Not all French banks offer capital deposit accounts, and those that do apply varying identity verification and compliance requirements — particularly for non-resident shareholders. Our lawyers work with institutions that are reliable, efficient, and familiar with the documentation profiles of international founders, ensuring the account is opened and operational within the timeframe required for a five-day incorporation.
Is the capital deposit account the same as a business current account?
No. The capital deposit account is a temporary blocked account opened exclusively for the purpose of receiving share capital contributions prior to incorporation. It cannot be used for any business transactions. Once the Kbis is presented to the holding institution, the blocked funds are released and become available as operational capital. At that point, a separate business current account is required for the company’s day-to-day banking. We assist with the opening of an operational French business account as part of our bank account opening service.
What happens to the capital if the incorporation is abandoned?
If the incorporation process is abandoned before the company is registered — for example, due to a change in the founders’ plans or a rejection of the dossier by the greffe — the deposited capital is returned in full to each shareholder in the proportion in which it was contributed. The holding institution releases the funds upon presentation of evidence that the incorporation will not proceed. Our lawyers manage this process and ensure that all shareholder contributions are returned promptly and in full.
Can capital be contributed in kind rather than in cash?

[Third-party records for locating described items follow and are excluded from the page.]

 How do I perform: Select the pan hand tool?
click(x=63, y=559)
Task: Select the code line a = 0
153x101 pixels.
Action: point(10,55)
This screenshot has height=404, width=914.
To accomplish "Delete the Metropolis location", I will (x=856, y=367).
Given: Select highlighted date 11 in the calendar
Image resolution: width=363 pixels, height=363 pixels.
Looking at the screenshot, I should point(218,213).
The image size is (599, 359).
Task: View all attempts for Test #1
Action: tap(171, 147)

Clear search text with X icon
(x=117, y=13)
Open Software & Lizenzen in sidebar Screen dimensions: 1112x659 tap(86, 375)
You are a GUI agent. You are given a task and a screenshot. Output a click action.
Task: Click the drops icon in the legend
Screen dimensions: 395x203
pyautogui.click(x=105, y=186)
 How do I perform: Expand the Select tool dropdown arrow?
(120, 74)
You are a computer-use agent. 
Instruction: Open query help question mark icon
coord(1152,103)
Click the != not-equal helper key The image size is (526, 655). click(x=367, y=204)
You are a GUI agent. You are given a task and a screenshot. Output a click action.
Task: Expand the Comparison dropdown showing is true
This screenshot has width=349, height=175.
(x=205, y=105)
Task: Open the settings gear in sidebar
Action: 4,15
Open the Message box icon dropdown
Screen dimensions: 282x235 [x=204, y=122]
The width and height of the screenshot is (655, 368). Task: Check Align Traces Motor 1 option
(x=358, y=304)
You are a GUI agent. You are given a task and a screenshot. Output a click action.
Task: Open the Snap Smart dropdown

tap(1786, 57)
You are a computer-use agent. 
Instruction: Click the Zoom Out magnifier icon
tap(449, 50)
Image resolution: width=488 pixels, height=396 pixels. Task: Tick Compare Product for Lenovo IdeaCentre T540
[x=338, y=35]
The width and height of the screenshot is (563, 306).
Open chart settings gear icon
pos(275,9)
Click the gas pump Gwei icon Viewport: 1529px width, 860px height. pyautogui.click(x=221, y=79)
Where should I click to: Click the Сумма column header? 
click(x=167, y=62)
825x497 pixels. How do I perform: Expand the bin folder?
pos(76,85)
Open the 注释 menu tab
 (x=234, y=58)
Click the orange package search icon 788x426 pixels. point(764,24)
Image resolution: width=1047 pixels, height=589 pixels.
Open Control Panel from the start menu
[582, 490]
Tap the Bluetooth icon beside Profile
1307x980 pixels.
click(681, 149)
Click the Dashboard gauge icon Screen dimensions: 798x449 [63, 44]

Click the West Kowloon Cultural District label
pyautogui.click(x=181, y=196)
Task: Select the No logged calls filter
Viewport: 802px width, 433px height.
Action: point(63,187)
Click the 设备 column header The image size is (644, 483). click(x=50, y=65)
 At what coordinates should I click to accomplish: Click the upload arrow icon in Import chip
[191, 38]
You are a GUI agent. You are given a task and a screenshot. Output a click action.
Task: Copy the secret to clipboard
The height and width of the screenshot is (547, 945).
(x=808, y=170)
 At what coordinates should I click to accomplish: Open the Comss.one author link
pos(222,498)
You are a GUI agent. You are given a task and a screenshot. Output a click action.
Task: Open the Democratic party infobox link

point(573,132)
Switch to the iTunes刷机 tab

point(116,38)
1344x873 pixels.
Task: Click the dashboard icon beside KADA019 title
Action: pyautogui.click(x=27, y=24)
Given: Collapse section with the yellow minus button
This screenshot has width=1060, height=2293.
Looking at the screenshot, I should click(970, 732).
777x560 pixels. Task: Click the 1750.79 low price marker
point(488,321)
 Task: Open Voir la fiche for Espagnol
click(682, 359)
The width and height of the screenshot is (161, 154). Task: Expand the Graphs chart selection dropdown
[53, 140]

Yes. French law permits capital contributions to be made in kind (apports en nature) — for example, in the form of equipment, intellectual property, or real estate — rather than in cash. In-kind contributions do not pass through the capital deposit account but must be independently valued by a commissaire aux apports appointed by the court. Where both cash and in-kind contributions are made, the cash element is deposited in the blocked account in the usual manner. Our lawyers advise on the valuation and documentation requirements for in-kind contributions at the outset of the mandate.
Can the capital deposit process be completed entirely remotely?
Yes. The entire capital deposit process is managed remotely under our mandate. Shareholder identity documents are collected and verified electronically. Account opening applications are submitted directly by our lawyers. Capital transfers are made by shareholders via international wire transfer. The attestation de dépôt des fonds is collected and integrated into the digital incorporation dossier. No physical presence in France is required from any shareholder at any stage of the process.
Is a minimum share capital amount advisable even when the legal minimum is €1?
Yes. While the legal minimum share capital for a SARL, EURL, SAS, or SASU is €1, incorporating with a nominal capital amount carries practical disadvantages. French banks routinely assess the capitalisation of a company during business account onboarding and may decline or restrict accounts for under-capitalised entities. Suppliers, clients, and commercial counterparties also view share capital as an indicator of financial seriousness. Our lawyers advise on an appropriate capital level for your specific activity and commercial profile during the initial consultation.
What if the greffe rejects the incorporation dossier after the capital has been deposited?
If the greffe issues a rejection notice (refus d’immatriculation) identifying a deficiency in the dossier, the capital deposit account remains blocked and the funds are not released until the issue is resolved. We respond to any greffe observations immediately, correct the identified deficiency, and resubmit the dossier without delay. In the rare case that the incorporation cannot proceed at all, the blocked capital is returned to the shareholders in full as described above.